# Selected text:
Skip to content

VLA Finetuning with LeRobot Data

Finetune a Vision-Language-Action (VLA) model on robotics data stored in Deeplake. VLA models take camera images + language instructions and predict robot actions. This guide covers the full end-to-end process: connecting to your data, loading a pretrained VLA, building the training pipeline, and saving the finetuned adapter.

Deeplake's ds.batches() dataloader streams data directly from cloud storage at ~1 Gb/s — no local copy needed.

Ingest your data first

This guide assumes your LeRobot dataset is already in Deeplake. See the LeRobot Integration guide for ingestion.

Prerequisites

  • Deeplake SDK: pip install deeplake
  • PyTorch and vision: pip install torch torchvision
  • VLA dependencies: pip install "transformers>=4.40,<4.46" "timm>=0.9.10,<1.0" accelerate peft pillow
  • A Deeplake API token.
  • A GPU with at least 24 GB VRAM (A10, L4, or better). LoRA keeps memory low enough for a single GPU.

# Dataset entries:
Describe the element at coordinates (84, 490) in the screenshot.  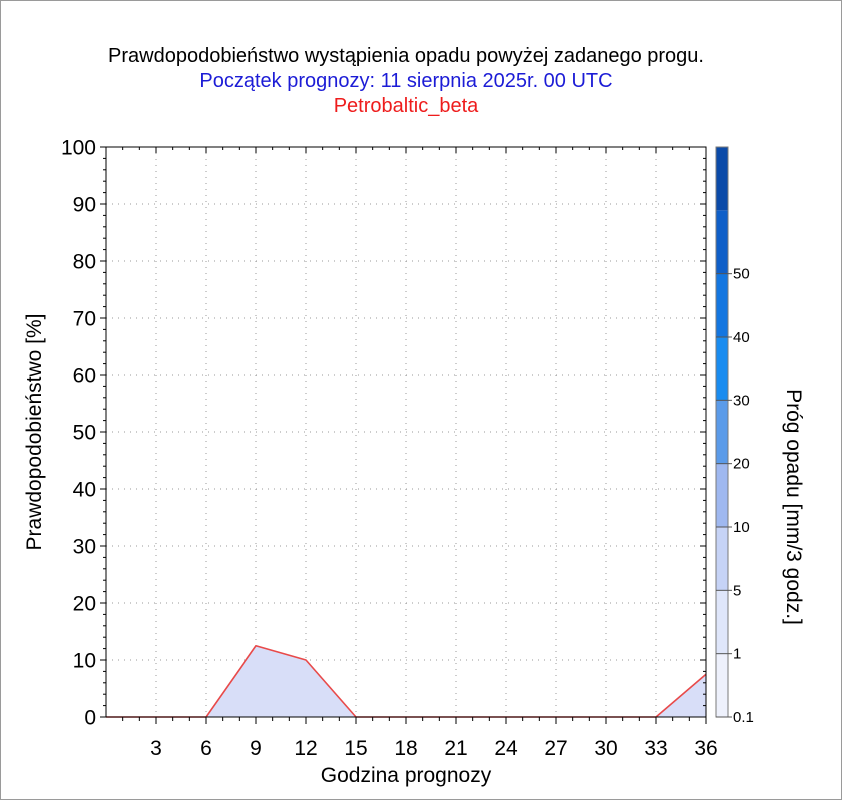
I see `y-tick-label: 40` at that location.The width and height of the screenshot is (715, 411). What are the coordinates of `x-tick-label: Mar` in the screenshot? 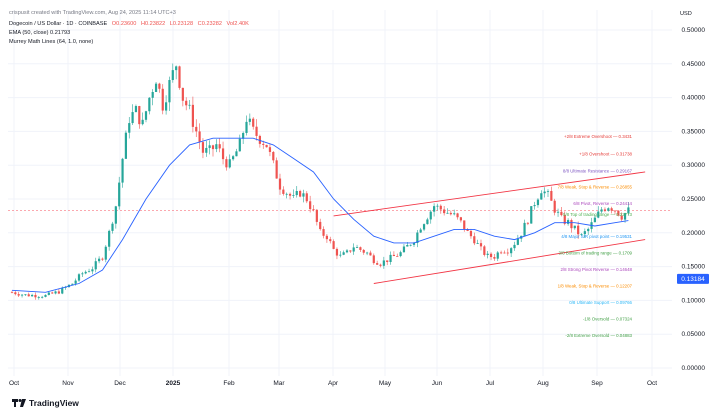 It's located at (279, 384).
---
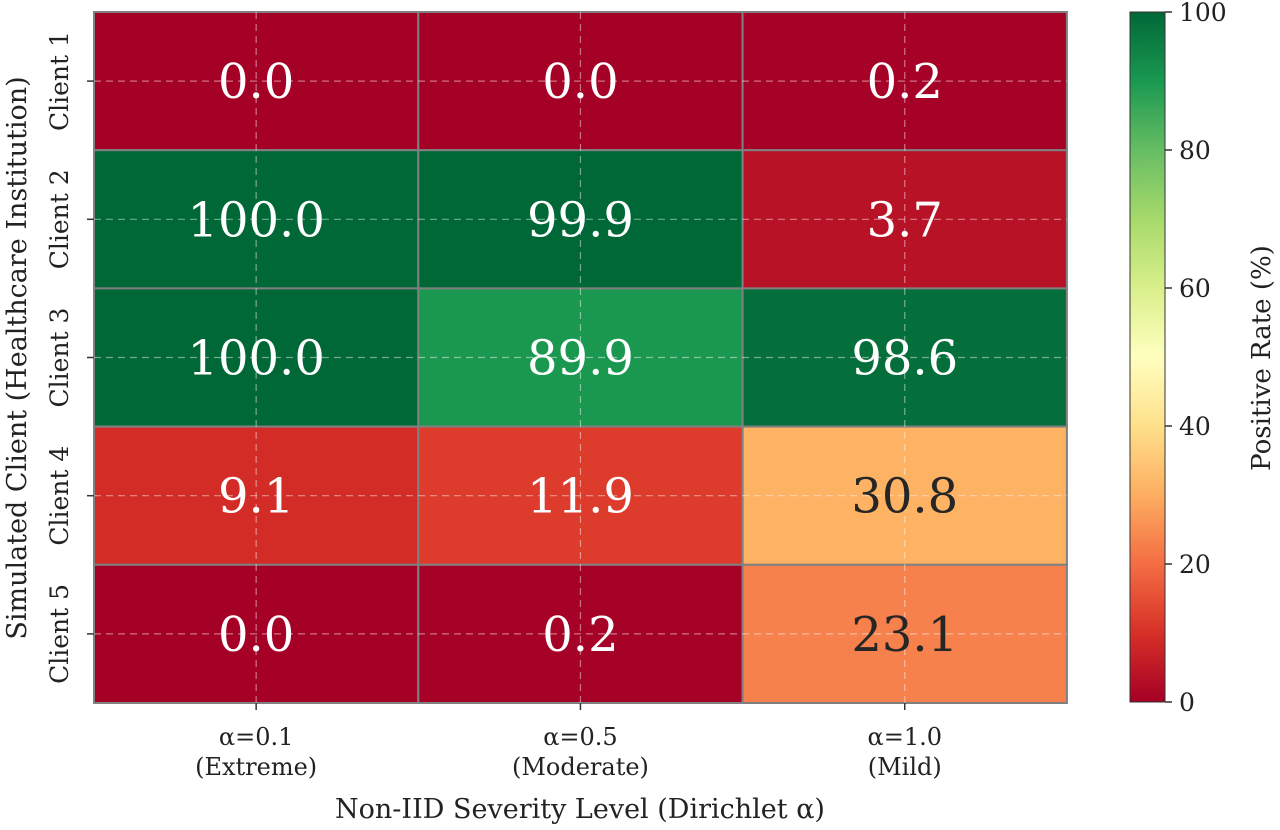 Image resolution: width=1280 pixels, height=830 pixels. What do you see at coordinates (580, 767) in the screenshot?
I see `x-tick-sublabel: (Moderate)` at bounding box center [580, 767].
...
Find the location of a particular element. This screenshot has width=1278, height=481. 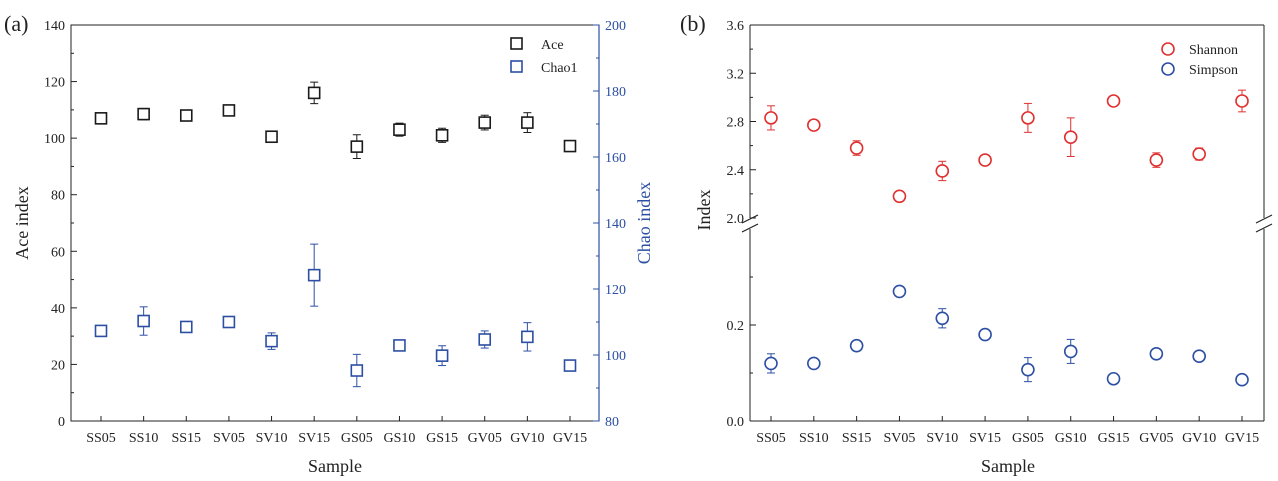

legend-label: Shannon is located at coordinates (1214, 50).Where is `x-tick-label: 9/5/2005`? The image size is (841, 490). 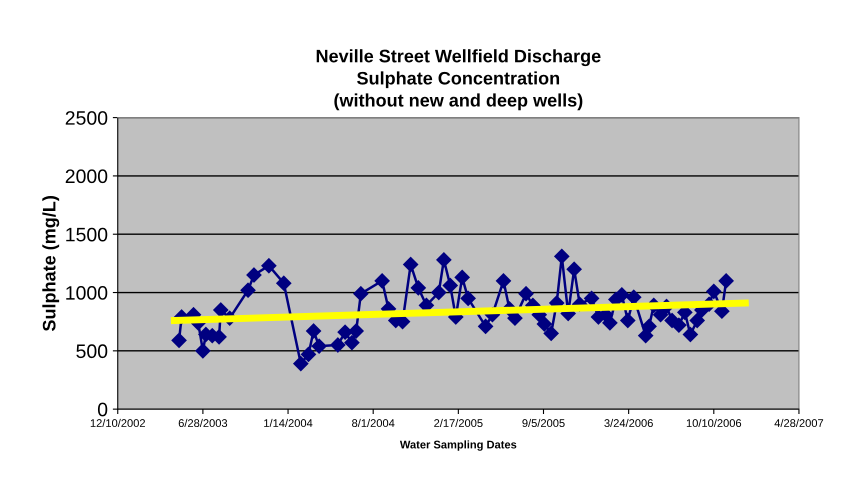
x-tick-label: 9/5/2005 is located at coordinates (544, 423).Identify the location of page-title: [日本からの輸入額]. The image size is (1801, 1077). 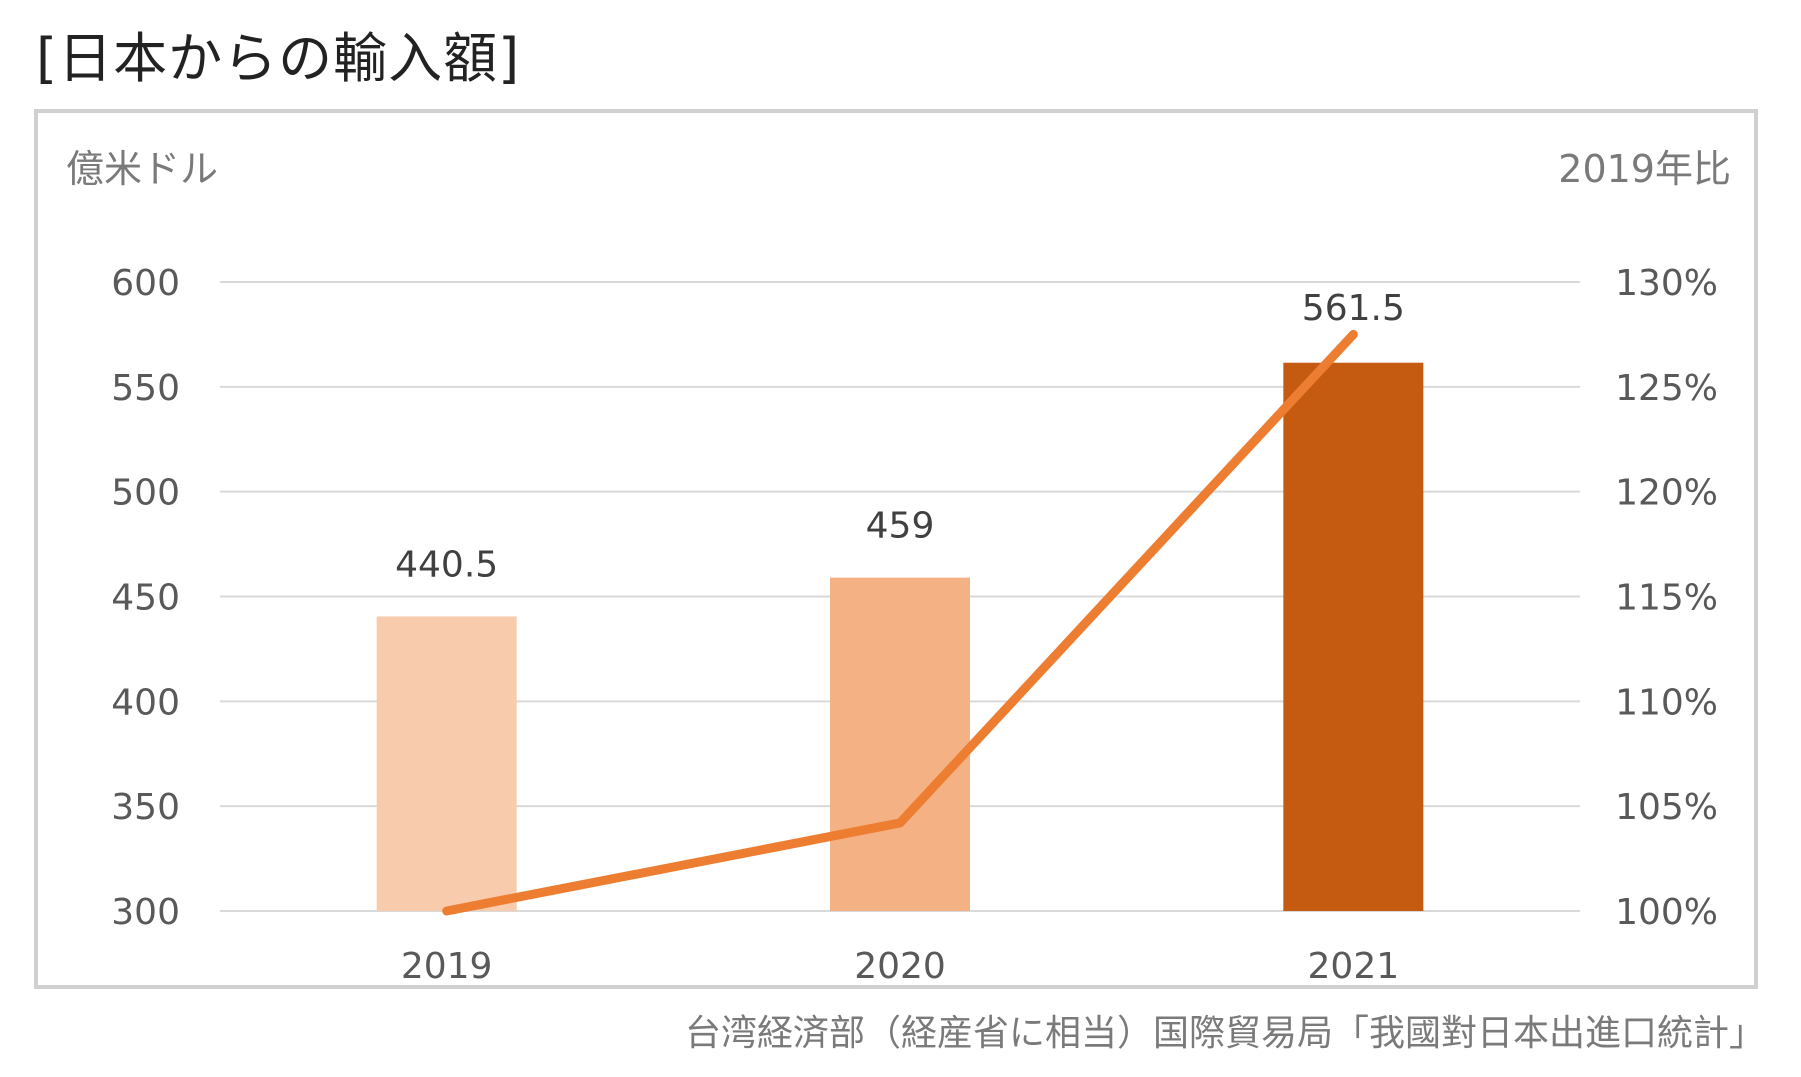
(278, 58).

# To do:
a. Copy the passage of the VLA finetuning guide that begins at the words "VLA Finetuning with" and ends after "local copy needed.".
b. List every package named in the VLA dependencies line of the VLA finetuning guide.
The records have no role here.

# Solutions to the problems:
a.
VLA Finetuning with LeRobot Data

Finetune a Vision-Language-Action (VLA) model on robotics data stored in Deeplake. VLA models take camera images + language instructions and predict robot actions. This guide covers the full end-to-end process: connecting to your data, loading a pretrained VLA, building the training pipeline, and saving the finetuned adapter.

Deeplake's ds.batches() dataloader streams data directly from cloud storage at ~1 Gb/s — no local copy needed.

b.
transformers
timm
accelerate
peft
pillow